Basit has been appointed two public defenders and was ordered by a magistrate to remain in custody without bail. Calls to his lawyers for comment were not returned.
There was no indication the man's alleged acts were part of a larger terror conspiracy.
An FBI affidavit included in the charges said the defendant allegedly told a government informant he wanted to participate in jihad and had arranged to join "a brigade in logistics, managing medical supplies."
Court documents show the Pakistani native was an active user of online community sites such as Facebook and Skype. One such site promoted Islamic extremism according to prosecutors, where the defendant allegedly made contact with the FBI informant.
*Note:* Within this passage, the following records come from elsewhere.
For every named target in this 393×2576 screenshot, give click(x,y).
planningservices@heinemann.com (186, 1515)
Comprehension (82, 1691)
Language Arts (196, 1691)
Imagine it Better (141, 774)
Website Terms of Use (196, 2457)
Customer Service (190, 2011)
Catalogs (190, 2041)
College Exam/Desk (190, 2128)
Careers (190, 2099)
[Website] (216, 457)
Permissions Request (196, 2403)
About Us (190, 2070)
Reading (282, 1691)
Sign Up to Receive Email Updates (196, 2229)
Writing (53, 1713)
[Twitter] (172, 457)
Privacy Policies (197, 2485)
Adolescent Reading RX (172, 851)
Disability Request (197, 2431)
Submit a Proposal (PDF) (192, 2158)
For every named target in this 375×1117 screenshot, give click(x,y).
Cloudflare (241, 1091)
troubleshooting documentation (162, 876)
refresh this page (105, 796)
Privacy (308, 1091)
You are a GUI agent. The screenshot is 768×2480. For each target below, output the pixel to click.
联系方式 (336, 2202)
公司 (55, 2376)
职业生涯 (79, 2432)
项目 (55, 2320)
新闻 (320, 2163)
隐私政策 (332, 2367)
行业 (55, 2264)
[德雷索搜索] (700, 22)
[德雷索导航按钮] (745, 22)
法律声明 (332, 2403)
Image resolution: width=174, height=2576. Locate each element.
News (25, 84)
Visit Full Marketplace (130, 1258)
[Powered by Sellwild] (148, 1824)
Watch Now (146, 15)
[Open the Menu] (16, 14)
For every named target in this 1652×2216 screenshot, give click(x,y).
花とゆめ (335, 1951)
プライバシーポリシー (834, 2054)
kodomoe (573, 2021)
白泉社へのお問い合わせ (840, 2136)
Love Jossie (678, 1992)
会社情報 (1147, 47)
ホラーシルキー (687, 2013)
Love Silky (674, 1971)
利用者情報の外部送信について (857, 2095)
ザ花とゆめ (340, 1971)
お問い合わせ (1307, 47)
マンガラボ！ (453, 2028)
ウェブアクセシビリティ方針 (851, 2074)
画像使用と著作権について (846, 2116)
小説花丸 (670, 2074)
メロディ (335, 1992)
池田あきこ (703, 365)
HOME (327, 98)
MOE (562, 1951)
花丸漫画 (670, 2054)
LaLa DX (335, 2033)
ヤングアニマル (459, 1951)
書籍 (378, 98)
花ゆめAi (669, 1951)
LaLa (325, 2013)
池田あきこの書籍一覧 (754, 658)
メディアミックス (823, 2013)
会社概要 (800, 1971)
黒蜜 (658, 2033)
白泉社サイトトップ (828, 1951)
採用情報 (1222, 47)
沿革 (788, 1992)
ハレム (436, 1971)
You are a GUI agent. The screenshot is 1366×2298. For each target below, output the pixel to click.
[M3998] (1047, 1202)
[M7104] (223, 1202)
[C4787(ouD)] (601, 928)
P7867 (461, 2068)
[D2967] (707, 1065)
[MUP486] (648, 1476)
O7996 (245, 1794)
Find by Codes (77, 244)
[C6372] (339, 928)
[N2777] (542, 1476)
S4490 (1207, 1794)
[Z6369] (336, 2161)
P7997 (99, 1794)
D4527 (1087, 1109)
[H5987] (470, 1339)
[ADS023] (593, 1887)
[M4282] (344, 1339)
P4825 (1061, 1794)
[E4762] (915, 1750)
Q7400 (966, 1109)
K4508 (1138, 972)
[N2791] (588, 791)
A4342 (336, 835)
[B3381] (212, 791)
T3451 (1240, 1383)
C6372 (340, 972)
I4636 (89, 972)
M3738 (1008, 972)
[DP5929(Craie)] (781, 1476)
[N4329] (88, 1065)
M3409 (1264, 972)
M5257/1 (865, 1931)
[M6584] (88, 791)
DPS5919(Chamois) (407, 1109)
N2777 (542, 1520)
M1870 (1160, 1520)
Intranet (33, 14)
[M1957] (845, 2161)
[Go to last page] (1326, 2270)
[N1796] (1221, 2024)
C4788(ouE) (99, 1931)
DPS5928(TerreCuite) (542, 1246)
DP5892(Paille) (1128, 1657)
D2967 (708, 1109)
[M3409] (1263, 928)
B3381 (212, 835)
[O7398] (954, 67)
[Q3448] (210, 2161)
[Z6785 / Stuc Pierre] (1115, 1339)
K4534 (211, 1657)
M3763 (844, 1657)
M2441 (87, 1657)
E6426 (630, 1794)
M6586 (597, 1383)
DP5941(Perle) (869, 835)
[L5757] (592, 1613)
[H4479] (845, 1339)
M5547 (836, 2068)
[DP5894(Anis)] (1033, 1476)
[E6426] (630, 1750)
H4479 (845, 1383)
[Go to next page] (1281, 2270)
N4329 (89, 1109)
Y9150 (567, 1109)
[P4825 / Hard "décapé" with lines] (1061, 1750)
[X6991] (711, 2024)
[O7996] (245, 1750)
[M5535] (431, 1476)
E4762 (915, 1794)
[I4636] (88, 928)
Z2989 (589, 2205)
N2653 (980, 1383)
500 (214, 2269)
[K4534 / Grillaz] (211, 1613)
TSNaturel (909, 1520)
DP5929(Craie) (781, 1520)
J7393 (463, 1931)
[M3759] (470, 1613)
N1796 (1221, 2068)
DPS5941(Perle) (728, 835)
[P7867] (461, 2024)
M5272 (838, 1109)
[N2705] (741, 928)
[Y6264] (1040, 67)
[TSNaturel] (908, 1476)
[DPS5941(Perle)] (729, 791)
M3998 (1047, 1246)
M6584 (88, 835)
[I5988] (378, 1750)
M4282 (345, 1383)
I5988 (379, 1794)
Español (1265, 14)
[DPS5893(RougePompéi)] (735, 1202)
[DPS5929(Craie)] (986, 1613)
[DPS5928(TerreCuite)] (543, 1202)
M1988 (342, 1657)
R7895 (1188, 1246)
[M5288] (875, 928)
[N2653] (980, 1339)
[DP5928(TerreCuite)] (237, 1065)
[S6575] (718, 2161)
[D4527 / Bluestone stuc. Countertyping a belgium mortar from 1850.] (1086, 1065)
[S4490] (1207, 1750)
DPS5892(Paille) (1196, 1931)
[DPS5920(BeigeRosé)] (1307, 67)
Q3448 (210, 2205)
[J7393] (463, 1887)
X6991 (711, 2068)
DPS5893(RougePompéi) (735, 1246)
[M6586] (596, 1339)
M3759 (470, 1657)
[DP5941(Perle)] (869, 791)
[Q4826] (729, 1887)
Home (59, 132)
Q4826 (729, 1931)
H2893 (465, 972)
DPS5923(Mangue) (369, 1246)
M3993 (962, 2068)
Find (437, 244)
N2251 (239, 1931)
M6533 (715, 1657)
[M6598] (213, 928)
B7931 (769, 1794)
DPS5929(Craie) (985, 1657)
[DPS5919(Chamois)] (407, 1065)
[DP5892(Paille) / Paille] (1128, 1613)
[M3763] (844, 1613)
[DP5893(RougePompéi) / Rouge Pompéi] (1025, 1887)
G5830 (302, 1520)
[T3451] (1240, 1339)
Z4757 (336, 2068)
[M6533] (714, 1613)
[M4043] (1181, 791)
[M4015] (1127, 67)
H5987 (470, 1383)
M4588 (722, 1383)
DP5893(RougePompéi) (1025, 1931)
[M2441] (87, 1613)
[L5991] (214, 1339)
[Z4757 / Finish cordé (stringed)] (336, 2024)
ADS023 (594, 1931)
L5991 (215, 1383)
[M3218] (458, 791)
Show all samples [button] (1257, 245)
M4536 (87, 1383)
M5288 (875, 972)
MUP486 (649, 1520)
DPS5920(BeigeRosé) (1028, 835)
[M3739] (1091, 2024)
Basit reportedly made several attempts to visit the overseas region, including traveling to Turkey in 2012, hoping to go across the border and join various rebel forces in Syria.
He returned to North Carolina weeks later, discouraged by the focus on money by the Free Syrian Army, a more moderate, secular rebel force.
The affidavit states Basit told the informant he was prepared to die as a martyr and "would continue to feel like a hypocrite until he went on jihad."
It was over the summer his plans reportedly escalated, having the informant put Basit in contact with a "trusted brother" to facilitate his efforts to join mujahadeen groups in Syria, inclduing al-Nusrah. That contact turned out to be an undercover FBI agent.
He faces 15 years behind bars and a $250,000 fine if convicted of all the charges.
Basit is the third person charged separately this year with providing material support to Jabhat al-Nusrah.
Two other men were arrested in Chicago and suburban Washington. One, U.S. Army veteran Eric Harroun, reached a plea deal with prosecutors and was released from custody.